Supplied data =>
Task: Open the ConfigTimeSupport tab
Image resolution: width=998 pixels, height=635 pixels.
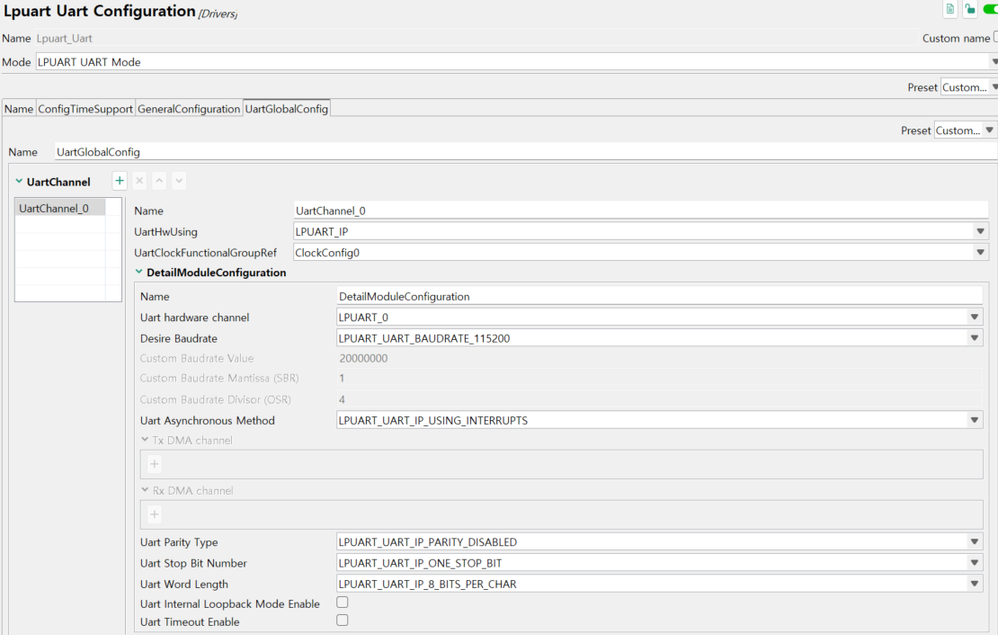Action: point(85,109)
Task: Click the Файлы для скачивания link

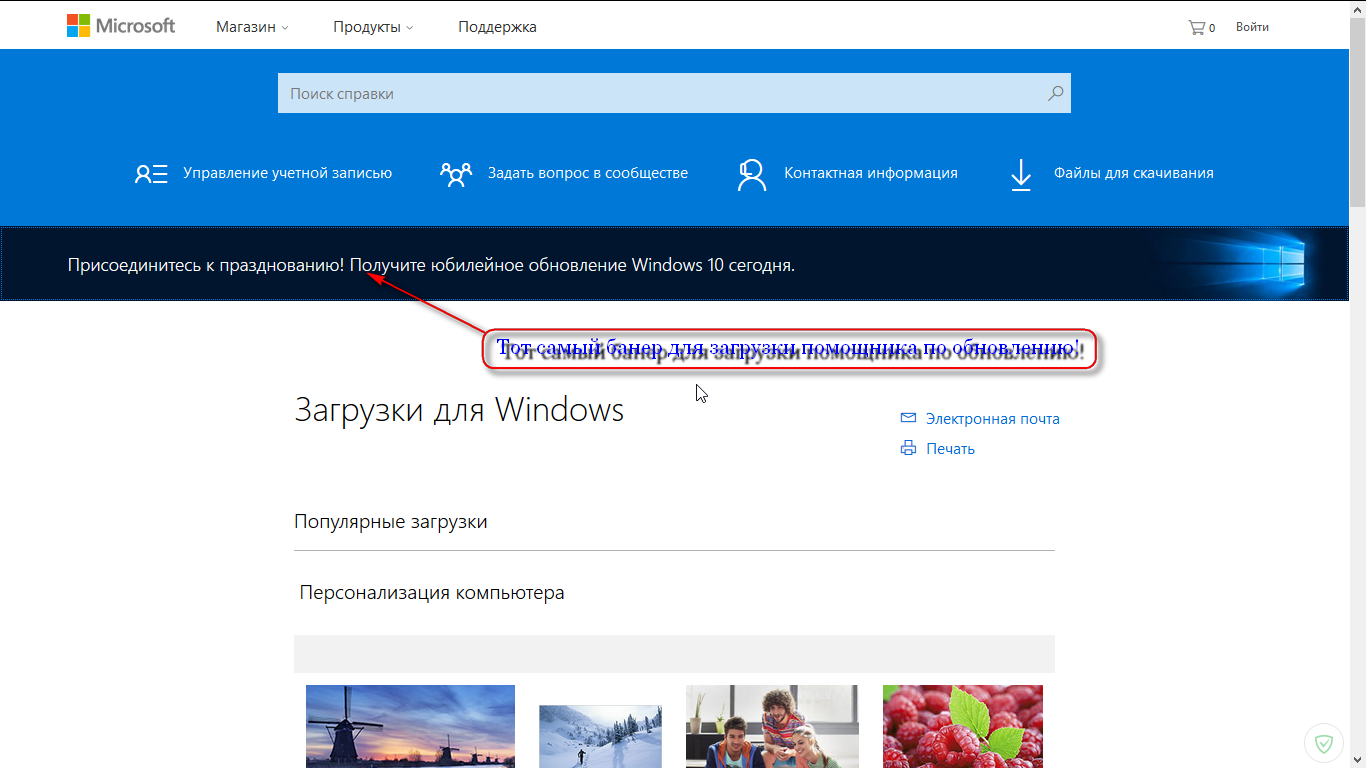Action: coord(1133,173)
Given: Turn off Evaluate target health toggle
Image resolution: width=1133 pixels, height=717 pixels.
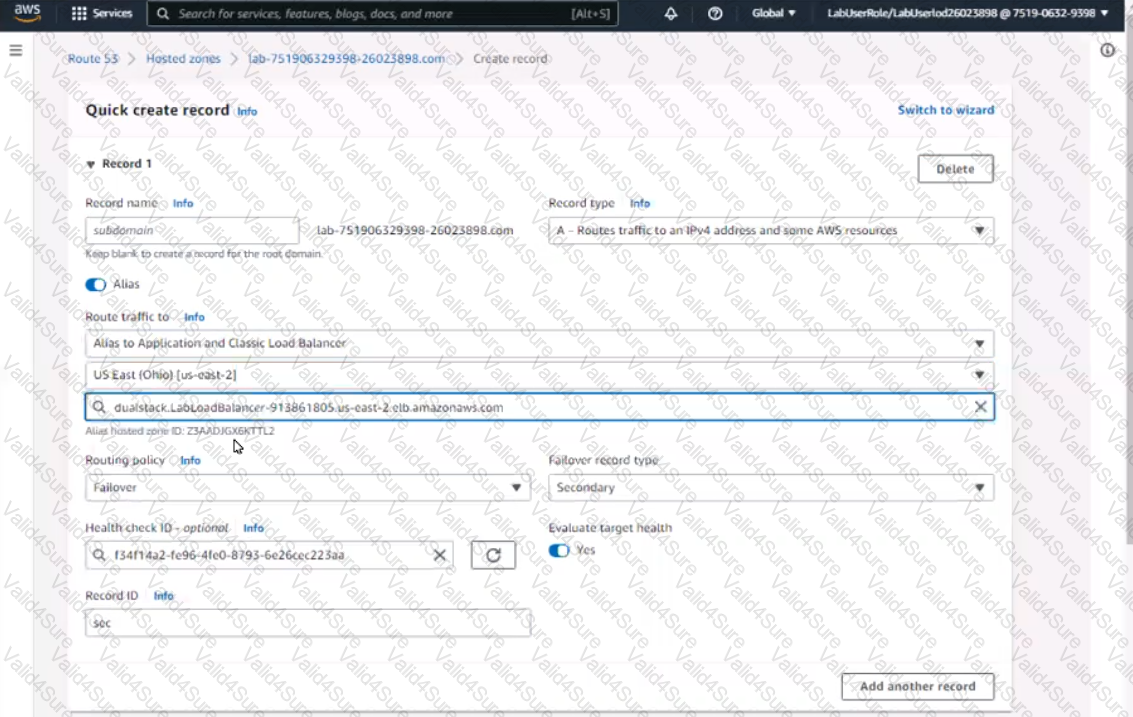Looking at the screenshot, I should [559, 550].
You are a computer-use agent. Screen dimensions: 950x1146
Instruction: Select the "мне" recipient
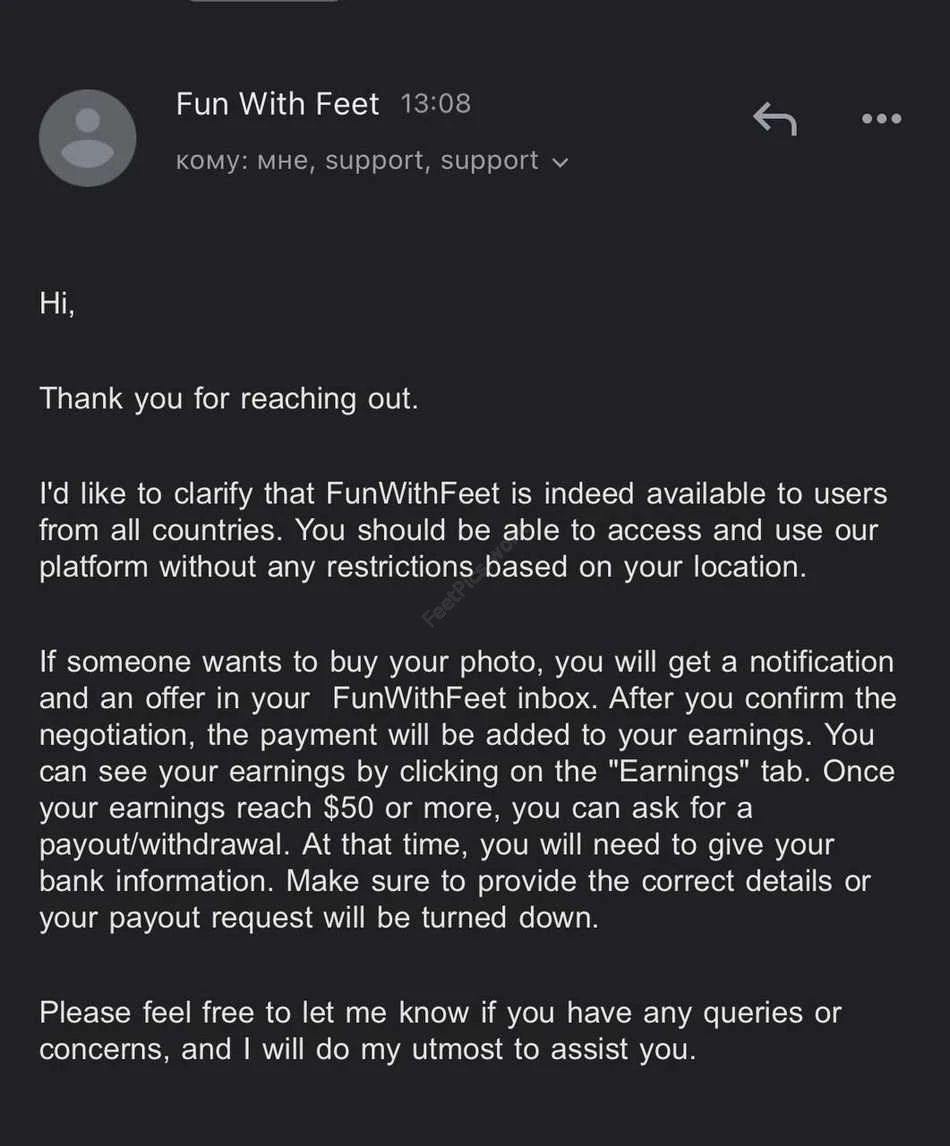tap(283, 161)
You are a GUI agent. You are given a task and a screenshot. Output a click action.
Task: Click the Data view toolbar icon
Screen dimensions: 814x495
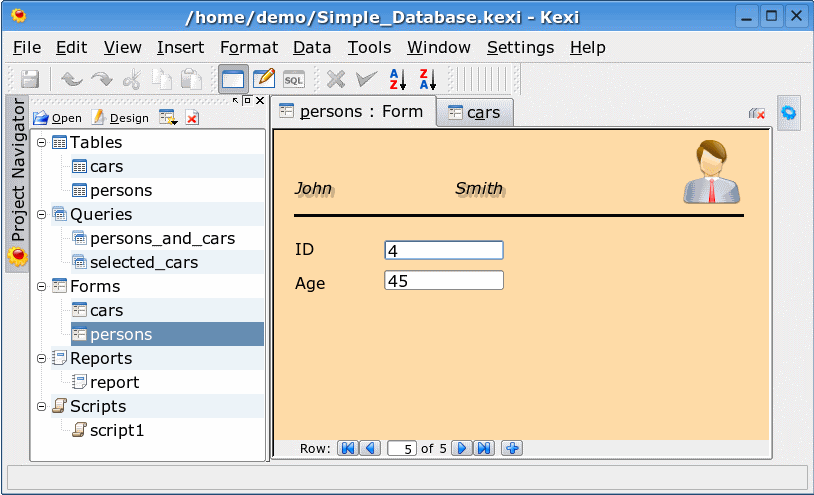(x=233, y=79)
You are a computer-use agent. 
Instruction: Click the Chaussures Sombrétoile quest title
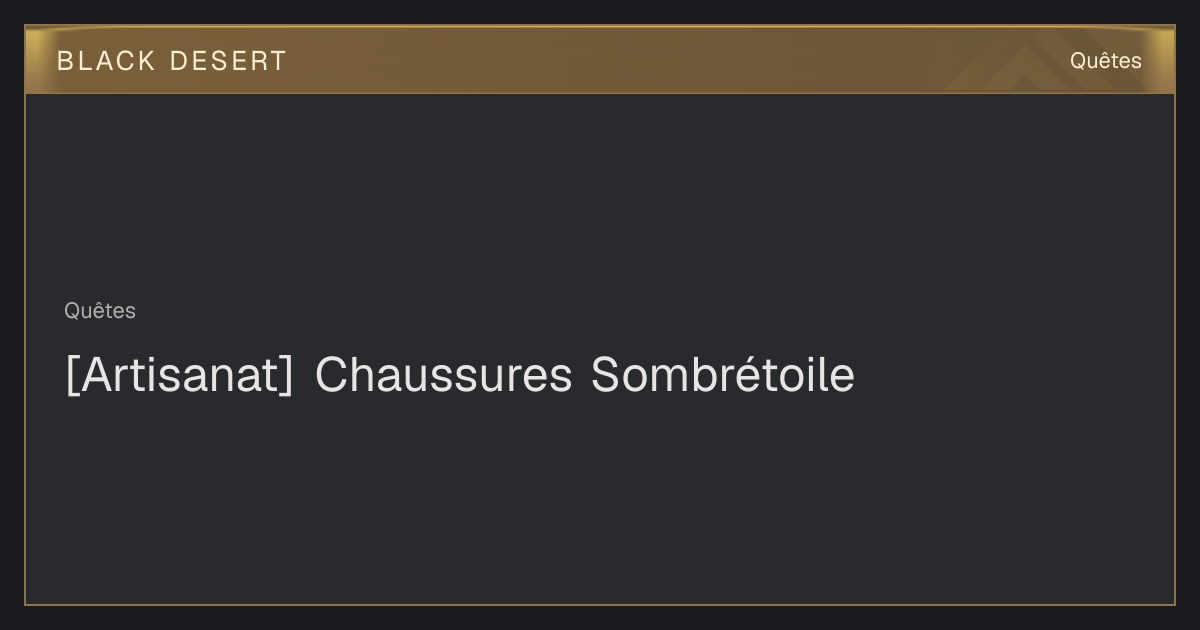pyautogui.click(x=460, y=376)
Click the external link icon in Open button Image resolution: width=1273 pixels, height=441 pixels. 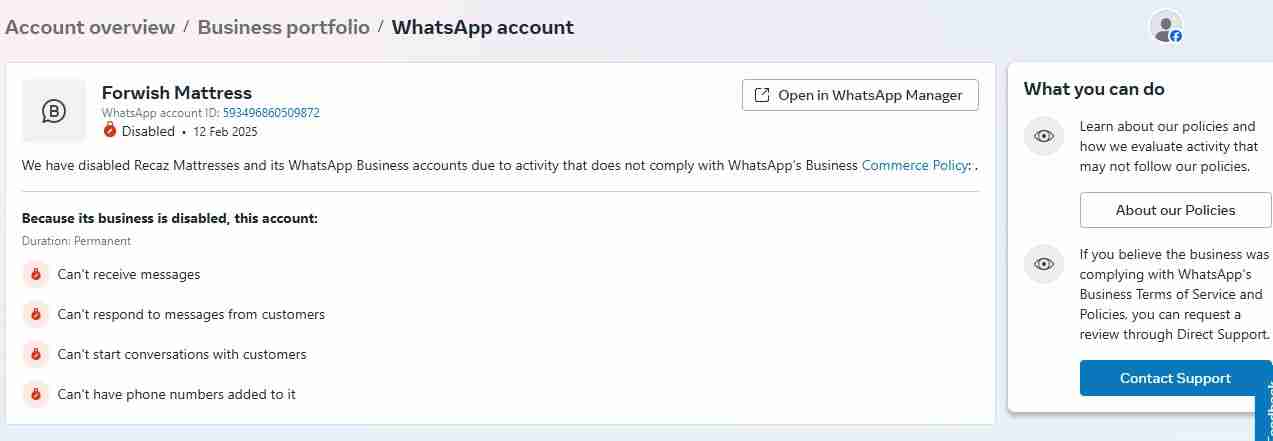pyautogui.click(x=762, y=95)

What you need to do => Scanning the data above, copy out every line where "computer" is found.

Completed task =>
You are a computer-use agent. Screen dimensions: 950x1146
You are a computer-use agent. 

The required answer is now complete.